Materials provided –
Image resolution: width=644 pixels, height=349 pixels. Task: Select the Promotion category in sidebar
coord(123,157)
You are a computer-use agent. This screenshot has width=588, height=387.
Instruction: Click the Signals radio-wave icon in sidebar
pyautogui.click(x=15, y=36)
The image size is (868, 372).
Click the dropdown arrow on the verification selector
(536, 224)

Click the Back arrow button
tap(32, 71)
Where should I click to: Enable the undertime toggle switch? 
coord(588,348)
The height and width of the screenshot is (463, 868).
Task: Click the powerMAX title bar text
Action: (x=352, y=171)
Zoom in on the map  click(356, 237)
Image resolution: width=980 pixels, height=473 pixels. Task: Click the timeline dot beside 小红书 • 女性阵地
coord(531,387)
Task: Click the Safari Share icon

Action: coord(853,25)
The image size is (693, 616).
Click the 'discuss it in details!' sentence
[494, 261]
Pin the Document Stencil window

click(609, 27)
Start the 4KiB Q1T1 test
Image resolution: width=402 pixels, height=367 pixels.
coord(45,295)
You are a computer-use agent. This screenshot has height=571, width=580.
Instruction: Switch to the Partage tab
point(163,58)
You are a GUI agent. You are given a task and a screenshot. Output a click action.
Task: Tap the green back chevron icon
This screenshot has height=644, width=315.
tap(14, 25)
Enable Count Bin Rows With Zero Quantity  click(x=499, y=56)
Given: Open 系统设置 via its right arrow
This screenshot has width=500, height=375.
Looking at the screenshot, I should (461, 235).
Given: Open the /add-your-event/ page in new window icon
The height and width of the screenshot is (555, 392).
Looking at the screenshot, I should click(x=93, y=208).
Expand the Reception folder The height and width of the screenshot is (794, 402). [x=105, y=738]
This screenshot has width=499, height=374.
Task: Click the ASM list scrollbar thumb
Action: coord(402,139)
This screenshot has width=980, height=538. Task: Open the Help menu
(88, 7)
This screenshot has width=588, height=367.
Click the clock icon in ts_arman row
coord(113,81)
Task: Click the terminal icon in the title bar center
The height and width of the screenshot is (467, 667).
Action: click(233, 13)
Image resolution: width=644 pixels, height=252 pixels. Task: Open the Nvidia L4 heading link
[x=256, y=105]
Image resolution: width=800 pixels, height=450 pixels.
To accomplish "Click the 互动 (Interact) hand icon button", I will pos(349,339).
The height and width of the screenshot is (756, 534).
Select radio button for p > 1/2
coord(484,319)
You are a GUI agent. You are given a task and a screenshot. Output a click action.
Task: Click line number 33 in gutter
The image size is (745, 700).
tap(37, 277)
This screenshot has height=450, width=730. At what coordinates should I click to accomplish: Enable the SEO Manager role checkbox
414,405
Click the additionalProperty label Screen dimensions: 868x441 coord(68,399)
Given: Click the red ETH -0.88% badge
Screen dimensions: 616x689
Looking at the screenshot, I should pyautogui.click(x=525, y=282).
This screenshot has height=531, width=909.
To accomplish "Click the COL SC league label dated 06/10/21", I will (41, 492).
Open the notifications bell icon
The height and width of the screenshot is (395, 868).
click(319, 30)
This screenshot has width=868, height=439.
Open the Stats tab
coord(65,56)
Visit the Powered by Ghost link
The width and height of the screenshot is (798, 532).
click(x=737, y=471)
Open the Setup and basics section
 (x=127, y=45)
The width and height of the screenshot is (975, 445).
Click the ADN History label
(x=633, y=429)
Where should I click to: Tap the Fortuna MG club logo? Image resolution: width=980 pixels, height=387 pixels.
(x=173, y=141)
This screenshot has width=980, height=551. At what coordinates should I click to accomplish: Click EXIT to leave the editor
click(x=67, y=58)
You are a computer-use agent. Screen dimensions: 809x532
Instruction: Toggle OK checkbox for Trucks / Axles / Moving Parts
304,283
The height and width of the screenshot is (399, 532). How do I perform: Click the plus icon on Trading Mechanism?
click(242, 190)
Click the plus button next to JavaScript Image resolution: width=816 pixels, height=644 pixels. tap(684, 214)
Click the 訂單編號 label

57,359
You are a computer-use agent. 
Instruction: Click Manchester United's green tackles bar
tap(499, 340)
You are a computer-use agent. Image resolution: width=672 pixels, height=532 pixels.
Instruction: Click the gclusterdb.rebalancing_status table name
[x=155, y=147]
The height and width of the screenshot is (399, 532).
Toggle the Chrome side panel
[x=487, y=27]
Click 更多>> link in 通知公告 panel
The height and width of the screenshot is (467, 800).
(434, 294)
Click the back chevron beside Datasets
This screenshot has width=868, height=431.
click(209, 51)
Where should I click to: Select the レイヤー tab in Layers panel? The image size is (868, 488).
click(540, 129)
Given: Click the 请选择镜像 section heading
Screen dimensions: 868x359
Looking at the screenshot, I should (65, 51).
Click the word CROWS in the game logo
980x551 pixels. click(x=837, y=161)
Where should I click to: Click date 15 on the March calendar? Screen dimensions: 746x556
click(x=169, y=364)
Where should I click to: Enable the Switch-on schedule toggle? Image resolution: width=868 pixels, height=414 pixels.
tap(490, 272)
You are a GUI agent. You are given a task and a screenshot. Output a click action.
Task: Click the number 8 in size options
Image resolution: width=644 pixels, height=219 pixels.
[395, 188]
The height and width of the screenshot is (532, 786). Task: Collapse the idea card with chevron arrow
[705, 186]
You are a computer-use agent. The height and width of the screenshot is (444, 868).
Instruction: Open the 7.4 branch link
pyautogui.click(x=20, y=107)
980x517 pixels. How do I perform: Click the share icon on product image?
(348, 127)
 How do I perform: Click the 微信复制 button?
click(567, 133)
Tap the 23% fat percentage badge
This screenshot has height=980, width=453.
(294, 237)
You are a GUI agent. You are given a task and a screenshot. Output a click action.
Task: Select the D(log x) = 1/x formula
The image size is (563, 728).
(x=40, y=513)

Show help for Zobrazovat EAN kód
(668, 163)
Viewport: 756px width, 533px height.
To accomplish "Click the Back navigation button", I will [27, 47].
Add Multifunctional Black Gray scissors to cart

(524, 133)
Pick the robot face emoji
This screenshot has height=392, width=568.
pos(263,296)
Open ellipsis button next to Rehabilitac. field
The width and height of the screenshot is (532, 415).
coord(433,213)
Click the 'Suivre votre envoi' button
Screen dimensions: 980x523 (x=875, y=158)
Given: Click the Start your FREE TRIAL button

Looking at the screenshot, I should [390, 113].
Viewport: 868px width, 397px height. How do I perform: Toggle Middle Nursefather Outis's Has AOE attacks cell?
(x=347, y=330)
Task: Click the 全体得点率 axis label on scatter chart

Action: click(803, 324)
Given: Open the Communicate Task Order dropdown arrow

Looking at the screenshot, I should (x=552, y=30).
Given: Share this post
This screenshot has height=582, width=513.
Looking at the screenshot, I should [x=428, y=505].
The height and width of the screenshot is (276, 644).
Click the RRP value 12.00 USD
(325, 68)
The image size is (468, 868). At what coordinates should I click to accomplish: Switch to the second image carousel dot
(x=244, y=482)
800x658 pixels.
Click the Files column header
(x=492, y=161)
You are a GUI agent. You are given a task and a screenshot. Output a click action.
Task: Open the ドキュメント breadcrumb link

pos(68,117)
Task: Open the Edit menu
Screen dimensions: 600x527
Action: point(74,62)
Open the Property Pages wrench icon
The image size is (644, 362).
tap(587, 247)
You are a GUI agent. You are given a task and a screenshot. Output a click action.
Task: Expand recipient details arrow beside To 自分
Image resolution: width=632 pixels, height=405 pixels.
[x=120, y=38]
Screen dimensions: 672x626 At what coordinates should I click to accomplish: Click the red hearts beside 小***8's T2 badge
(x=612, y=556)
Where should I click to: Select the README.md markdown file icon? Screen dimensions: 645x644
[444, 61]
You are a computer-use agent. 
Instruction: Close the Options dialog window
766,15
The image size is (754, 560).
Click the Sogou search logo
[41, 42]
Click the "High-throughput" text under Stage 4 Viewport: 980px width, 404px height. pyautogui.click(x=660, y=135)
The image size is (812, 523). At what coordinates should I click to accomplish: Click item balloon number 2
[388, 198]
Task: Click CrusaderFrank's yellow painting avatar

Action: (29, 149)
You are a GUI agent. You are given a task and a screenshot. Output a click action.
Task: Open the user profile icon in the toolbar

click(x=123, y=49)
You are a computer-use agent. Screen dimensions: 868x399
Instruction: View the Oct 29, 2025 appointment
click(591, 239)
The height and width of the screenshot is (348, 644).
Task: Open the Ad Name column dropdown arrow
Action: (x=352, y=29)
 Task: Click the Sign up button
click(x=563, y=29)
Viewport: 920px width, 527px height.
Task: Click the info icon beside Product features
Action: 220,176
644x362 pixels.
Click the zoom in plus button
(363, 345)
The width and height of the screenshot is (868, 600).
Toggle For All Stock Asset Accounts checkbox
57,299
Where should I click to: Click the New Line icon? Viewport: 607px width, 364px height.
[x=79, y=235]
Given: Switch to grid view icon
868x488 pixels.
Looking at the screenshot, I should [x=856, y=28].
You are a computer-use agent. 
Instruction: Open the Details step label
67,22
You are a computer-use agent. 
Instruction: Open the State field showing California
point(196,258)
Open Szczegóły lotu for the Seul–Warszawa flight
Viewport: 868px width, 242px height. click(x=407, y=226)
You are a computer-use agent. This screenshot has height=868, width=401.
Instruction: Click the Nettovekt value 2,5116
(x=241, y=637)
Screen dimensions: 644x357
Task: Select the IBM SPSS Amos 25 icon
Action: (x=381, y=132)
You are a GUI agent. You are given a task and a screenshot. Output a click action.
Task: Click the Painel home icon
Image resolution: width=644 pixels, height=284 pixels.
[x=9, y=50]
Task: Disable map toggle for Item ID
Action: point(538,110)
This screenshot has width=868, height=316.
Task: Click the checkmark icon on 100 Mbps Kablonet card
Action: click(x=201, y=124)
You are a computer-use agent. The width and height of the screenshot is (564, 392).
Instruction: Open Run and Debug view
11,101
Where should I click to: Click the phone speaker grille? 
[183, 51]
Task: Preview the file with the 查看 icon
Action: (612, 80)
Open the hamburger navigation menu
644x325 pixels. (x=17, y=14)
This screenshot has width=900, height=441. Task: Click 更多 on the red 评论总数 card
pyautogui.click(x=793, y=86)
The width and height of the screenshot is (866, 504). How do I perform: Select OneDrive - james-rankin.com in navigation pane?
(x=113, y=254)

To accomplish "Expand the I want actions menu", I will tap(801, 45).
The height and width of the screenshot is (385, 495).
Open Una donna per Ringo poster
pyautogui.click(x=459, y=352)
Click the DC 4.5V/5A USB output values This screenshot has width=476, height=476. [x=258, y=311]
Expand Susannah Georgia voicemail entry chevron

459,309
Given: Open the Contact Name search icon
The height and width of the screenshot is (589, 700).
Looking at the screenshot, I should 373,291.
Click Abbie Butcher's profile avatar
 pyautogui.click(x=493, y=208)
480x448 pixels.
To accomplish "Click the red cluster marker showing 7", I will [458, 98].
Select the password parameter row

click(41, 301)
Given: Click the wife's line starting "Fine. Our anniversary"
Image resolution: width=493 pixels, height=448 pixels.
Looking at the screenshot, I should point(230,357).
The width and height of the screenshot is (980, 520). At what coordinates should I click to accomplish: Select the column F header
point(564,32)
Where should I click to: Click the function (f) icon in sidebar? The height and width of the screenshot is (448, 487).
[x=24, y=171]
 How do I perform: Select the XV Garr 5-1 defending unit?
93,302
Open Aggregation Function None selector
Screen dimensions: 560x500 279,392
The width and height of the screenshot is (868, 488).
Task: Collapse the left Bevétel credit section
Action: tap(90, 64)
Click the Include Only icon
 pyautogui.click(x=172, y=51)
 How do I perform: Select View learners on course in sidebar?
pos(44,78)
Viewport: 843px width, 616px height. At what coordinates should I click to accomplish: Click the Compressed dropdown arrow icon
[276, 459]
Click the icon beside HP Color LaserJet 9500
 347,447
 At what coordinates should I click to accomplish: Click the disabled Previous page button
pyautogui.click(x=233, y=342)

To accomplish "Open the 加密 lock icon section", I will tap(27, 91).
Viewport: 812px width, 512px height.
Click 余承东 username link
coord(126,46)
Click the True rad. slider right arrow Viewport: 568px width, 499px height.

Description of the task –
When a line in the material above contains the word "right", copy that line out.

Output of the exercise –
Given: Open 系统设置 via its right arrow
Click the True rad. slider right arrow Viewport: 568px width, 499px height.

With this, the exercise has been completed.